Quand Wes m’a dit que, pour respecter le genre, je pense que c’était vraiment un conseil profond. Cela m’a vraiment fait penser aux suites et à chacun des projets de cauchemar, pour les imaginer de la meilleure façon possible. Imaginez qu’ils auraient l’air de la meilleure façon possible de se remettre de la page du script. J’ai toujours fait cela avec ma performance aussi.
Mais, oui, Wes était vraiment un peu des mains avec moi. J’ai dû me battre pour le chapeau. Lui et Robert Shay obtenaient des pieds froids à propos du chapeau, pour une raison quelconque. Je leur ai rappelé comment le chapeau pouvait aider avec le maquillage. Cela pourrait aider à cacher le maquillage parce qu’il jette une ombre, et en levant la tête, je pouvais révéler mes yeux et attraper la lumière. De plus, si je retirais le chapeau – lorsque je retire le chapeau – je révélerais plus de défiguration, ce qui était également une valeur dramatique. J’ai donc dû me battre pour le chapeau. Mais c’est à peu près tout. Wes, une fois qu’il m’a jeté, il m’a en quelque sorte laissé seul.

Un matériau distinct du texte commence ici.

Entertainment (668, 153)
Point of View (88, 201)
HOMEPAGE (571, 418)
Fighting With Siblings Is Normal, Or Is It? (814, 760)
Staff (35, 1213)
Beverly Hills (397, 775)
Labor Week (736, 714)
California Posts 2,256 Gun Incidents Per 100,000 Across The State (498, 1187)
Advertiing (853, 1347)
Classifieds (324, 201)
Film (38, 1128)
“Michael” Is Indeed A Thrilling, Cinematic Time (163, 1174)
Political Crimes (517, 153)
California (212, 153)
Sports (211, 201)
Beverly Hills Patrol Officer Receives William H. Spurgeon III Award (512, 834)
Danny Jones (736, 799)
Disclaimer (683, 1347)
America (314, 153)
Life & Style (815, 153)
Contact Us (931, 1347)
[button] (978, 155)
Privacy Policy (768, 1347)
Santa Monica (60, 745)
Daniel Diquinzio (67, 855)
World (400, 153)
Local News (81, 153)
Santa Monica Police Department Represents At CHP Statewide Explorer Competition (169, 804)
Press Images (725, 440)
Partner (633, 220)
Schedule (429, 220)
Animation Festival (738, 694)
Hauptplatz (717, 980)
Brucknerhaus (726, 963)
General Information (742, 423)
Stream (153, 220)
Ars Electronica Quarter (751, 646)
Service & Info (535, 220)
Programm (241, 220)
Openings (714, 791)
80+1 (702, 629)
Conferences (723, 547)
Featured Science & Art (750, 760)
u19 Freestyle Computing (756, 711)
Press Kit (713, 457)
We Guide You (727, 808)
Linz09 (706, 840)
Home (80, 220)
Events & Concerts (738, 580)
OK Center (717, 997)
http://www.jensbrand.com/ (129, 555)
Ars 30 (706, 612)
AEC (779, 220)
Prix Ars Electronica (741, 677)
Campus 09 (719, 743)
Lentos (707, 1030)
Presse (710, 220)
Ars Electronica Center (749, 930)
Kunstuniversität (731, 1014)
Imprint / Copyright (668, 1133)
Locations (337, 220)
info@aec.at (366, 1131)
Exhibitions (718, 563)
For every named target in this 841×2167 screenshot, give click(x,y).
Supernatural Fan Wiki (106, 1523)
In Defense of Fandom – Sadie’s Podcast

Bien sûr. C’était un bon combat. Je suis content que nous ayons le chapeau.
Je sais, ils m’ont littéralement mis un chapeau de papier sur Paperboy une fois. J’avais l’impression de sortir pour la compagnie de bus et de tronc de Newsies.
Je l’aime. En s’appuyant sur cela, après avoir fait ce premier film, il y avait toutes les suites, mais vous et Wes, vous êtes revenu pour New Nightmare en 1994. Ce qui, je pense, est peut-être mon film préféré de la franchise? C’est si difficile à choisir.
C’est mon préféré.
Est-ce vraiment?
Ouais.
Je l’aime. Je suis curieux, au cours de ces dix années du premier film à New Nightmare, cette dynamique a-t-elle changé entre vous, Wes et Heather? Ou avez-vous tous repris le réglage et les choses sont de retour en place directement?
J’avais vu Wes beaucoup au fil des ans. Et j’avais beaucoup vu Heather au fil des ans lors des visites publicitaires et de quelques festivals de cinéma. Wes et moi avons passé un bon moment dans certains festivals de cinéma en Italie. Nous nous sommes rapprochés. Pas aussi près que nous avons obtenu quand j’ai fait un café Nightmare avec lui, mais nous étions assez proches. À notre retour, ma grande expérience dont je me souviens du nouveau cauchemar de Wes Craven était de traîner avec John Saxon tous les jours pour le déjeuner.
Ils ont dû tirer sur l’enfant pour le reste de la journée, donc j’ai toujours fini par déjeuner. J’aurais mon petit verre de vin caché dans le camion de restauration. J’ai aimé un repas gratuit, tout comme John. J’ai demandé à John de s’ouvrir et de me raconter chaque histoire d’Elvis Presley à Bruce Lee à Robert Redford à James Dean à Natalie Wood à Audrey Hepburn, John Huston, Quentin Tarantino, Clint Eastwood et Marlon Brando. J’ai obtenu toutes les histoires de John travaillant à la pointe d’Old Hollywood à New Hollywood. C’était mon grand point à retenir du nouveau cauchemar de Wes Craven.
Merci à Robert Englund d’avoir pris le temps de discuter d’un cauchemar sur la collection Elm Street à 7 films.